Singing – I love to sing. I always have. I’m not making any claims about the quality of what comes out, but I find singing to be a wonderful way to praise God and connect with my own spirituality. Find a good Christian or worship CD, learn the songs you like, and then add your own voice to the mix. I find myself humming a Christian song at various points during the day, and the lyrics to that song become my prayer.

Spiritual Friendships – When we have a God question or a faith struggle, to whom do we turn? Those conversations are spiritual practices, and our own soul can be nurtured by the dialogue that occurs. I have a close circle of people who provide with soul sustenance and help me grow as a pastor and Christian simply by being a part of my life.
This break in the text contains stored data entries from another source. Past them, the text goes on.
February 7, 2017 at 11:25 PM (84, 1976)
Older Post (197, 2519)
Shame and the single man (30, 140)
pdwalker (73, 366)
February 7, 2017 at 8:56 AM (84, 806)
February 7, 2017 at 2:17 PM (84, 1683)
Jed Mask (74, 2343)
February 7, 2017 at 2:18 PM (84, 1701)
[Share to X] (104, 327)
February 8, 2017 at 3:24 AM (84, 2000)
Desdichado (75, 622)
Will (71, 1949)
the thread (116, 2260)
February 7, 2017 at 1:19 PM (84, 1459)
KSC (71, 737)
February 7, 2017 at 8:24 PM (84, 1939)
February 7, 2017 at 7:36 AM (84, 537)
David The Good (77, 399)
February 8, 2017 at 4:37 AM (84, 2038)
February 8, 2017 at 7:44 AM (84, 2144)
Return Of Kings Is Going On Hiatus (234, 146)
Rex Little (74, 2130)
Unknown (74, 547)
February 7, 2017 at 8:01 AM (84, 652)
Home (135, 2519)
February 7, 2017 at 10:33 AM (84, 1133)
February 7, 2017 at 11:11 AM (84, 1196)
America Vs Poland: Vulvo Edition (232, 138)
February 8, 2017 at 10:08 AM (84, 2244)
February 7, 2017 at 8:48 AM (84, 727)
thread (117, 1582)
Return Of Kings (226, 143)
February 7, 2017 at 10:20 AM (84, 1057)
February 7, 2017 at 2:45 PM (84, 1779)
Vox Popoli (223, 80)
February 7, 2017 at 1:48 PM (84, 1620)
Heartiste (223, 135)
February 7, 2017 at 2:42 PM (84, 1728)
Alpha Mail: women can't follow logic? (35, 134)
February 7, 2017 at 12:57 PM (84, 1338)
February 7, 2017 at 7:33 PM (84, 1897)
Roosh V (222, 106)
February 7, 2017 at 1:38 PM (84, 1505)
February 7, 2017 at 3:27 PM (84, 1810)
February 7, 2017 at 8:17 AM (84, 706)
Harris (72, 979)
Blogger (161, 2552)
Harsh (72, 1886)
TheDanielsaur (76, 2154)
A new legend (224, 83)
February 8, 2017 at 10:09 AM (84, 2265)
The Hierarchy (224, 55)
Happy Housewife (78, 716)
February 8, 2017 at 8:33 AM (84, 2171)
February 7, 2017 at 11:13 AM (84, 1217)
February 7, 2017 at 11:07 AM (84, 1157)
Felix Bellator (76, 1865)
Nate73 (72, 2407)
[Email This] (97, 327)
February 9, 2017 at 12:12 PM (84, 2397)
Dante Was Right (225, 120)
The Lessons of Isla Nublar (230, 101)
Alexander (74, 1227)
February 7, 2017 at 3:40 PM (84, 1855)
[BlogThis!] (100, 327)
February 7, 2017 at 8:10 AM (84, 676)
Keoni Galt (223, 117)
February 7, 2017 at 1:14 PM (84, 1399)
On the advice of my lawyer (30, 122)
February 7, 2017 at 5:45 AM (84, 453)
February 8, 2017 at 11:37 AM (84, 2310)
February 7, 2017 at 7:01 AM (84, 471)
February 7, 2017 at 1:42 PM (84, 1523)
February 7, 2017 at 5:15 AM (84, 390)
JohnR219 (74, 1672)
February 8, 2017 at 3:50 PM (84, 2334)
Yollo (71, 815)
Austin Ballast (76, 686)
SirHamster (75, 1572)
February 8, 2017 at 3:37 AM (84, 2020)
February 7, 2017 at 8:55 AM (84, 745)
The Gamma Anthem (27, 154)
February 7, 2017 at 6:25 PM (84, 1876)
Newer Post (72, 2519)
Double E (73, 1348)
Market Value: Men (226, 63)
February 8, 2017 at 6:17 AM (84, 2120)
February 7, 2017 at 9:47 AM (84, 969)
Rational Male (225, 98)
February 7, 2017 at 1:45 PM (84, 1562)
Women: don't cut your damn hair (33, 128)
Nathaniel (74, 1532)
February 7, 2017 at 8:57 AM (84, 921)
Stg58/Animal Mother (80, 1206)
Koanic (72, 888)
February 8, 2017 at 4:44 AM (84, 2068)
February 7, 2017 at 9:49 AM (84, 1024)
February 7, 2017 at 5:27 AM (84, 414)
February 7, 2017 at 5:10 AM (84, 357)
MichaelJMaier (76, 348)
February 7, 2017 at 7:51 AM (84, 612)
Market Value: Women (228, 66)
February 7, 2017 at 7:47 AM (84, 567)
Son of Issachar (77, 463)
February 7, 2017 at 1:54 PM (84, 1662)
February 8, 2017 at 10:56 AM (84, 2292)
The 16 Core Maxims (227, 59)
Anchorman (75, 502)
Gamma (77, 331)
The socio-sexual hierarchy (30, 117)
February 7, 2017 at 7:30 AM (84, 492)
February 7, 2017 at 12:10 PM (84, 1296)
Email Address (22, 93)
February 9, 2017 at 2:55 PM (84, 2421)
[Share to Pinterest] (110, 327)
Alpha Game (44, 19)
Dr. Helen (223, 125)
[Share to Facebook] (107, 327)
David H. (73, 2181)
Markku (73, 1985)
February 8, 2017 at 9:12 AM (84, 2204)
Moving Prayer – We may think prayer has to be a hands-folded, head-bowed experience, but there are really as many ways to pray as there are people praying. Walking in nature is a great way to connect with God (provided you are not chasing around a golf ball and cursing!). Walking is not only good for our God-given bodies, but can help us escape the demands of our lives. What about walking from room to room in your house and praying for the daily activities that take place there?

Reading and Writing – While these activities don’t always involve others, they are still ways of interacting beyond yourself. I am an avid reader and enjoy my time with a good spiritual book, which for me becomes a conversation with the author. Similarly, writing for me is a way of articulating my thoughts and feelings about God and my own faith.

Exercise – While Reeves doesn’t specifically list exercise as a spiritual discipline, I have found it to be that for me. When I exercise with others (like playing basketball), I am nurturing my friendships with other Christians. When I exercise alone (like on the treadmill), I can use that time to pray or listen to Christian music. And the commitment and discipline of an exercise routine is good practice for us as we seek to live committed, disciplined lives for God.

As with any spiritual growth, there needs to be a balance between the inward and the outward. In my relationship with God, I often times spend too much time talking and not enough time listening. But I’ve also found that there are times when I need to be active in order to better connect with God. I’m thankful for Reeves’ book, which lets me know that extroversion and spirituality aren’t mutually exclusive.